* **Data for the task**
<<<<

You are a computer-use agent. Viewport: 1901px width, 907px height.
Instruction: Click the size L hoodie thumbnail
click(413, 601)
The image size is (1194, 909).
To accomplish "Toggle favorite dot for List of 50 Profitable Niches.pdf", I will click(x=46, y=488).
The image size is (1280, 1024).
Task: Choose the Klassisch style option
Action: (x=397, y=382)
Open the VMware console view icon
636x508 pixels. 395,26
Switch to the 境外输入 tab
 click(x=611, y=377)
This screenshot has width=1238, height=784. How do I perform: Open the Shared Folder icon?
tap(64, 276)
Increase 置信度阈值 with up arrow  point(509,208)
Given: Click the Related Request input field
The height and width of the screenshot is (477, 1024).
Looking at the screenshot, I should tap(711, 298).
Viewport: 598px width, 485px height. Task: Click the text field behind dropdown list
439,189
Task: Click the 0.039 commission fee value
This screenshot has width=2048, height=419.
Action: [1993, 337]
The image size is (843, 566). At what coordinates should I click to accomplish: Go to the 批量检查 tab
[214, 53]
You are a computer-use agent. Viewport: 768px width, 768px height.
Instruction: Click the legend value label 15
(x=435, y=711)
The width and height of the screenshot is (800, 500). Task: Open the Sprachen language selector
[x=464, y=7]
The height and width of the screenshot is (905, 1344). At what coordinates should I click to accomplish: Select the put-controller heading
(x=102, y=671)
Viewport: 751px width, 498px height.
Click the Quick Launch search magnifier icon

>>>>

* **Exercise instructions**
Write out only what runs from the line holding "The height and width of the screenshot is (905, 1344)." through the last line of the records, exactly as shown.

* **Solution to the problem**
The height and width of the screenshot is (905, 1344). At what coordinates should I click to accomplish: Select the put-controller heading
(x=102, y=671)
Viewport: 751px width, 498px height.
Click the Quick Launch search magnifier icon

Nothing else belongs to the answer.